Labour MP Lilian Greenwood praised The Plough in Radford - in her Nottingham South constituency - saying it was a "nucleus for the local community".

But she said the local Nottingham Brewery, which uses the pub as a tap room, "worries that if action isn't taken on beer duty... the price of a couple of pints in the pub simply won't be able to compete with the supermarkets much longer".

The SNP's Lisa Cameron called for "common sense" when deciding business rates for pubs, saying the Glassford Inn in her constituency of East Kilbride, Strathaven and Lesmahagow was under threat of closure.

Image source, PA Media

Tory MP Giles Watling reminisced about a "beautiful pub" called The Crown, near Stratford-on-Avon, where he had stayed 30 years ago during his previous career as an actor.

"I went back after 20 years or so... to the same village. The pub had closed and been developed into housing. I now found this place where people were no longer talking to each other. The heart had been torn out of the community. This village had fundamentally died."

Labour's Bill Esterson raised problems around small brewery tax relief, citing the Neptune brewery in his Sefton Central constituency.
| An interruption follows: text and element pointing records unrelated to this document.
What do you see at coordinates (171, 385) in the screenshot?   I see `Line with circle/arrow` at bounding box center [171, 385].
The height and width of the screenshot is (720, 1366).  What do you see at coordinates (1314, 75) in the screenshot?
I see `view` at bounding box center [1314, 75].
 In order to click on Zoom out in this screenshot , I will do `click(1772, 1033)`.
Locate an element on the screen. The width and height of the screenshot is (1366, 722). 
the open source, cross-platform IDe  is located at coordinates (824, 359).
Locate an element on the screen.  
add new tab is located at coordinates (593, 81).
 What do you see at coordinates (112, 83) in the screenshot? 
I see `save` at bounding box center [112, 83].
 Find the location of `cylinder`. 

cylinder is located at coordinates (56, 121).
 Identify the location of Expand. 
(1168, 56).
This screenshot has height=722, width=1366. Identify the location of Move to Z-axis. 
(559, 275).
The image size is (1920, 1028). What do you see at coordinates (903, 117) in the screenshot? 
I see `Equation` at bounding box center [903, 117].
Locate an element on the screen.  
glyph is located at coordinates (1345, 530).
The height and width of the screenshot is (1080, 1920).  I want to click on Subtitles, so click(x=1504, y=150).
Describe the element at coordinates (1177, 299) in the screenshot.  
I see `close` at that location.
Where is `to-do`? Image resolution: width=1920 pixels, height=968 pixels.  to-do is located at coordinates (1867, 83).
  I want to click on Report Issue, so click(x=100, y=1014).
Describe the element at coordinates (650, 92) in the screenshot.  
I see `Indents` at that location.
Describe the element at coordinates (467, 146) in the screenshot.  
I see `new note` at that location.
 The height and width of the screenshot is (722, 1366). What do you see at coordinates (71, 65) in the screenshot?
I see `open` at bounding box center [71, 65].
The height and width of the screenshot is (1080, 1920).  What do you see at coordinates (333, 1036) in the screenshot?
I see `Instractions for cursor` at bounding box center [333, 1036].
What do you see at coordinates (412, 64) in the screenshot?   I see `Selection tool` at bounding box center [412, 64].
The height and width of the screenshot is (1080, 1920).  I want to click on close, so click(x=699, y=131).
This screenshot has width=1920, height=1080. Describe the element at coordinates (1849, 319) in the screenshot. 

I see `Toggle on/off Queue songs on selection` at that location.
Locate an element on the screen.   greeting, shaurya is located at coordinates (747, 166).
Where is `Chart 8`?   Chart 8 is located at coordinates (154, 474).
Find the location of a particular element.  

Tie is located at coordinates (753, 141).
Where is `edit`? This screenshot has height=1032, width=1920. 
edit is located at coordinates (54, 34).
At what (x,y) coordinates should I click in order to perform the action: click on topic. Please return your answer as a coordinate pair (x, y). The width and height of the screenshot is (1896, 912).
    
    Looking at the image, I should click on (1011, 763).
Under current rules, if a business produces less than 5,000 hectolitres of beer, it pays 50% of full excise duty - but it must pay the full rate if it makes a drop more.

"There is a very strong case for pressure to be put on the Treasury to change those rules and enable those brilliant manufacturers and employers to grow as they wish to," said the MP.

Duty freeze

The SNP's Stephen Flynn warned any reform had to take into account issues with drinking, saying around 22 individuals die every week in Scotland due to alcohol abuse.

He added: "That is a shocking figure that none of us can be happy about, and of course in Scotland we've seen action on that through the introduction of minimum unit pricing which we expect will save 392 lives over just five years.

"So when we look at taxation, and we certainly support the reform of beer excise duty, when we look at taxation we need to do so with a holistic view in terms of public health."

Treasury minister Simon Clarke, responding for the government, praised the "clear consensus" among MPs, about the "the centrality of pubs and beer industry and solutions that exist to make sure we help the industry to thrive".

But, he said a cut in alcohol duties would would represent a significant loss in revenues for the Exchequer.

"The effective inflation means that in real terms, beer duty is being cut every time we have frozen [it] over the course of the last several years," added the minister.

"Even in nominal terms, beer duty is now lower than it was in 2012. But not withstanding that, we continue to review all taxes."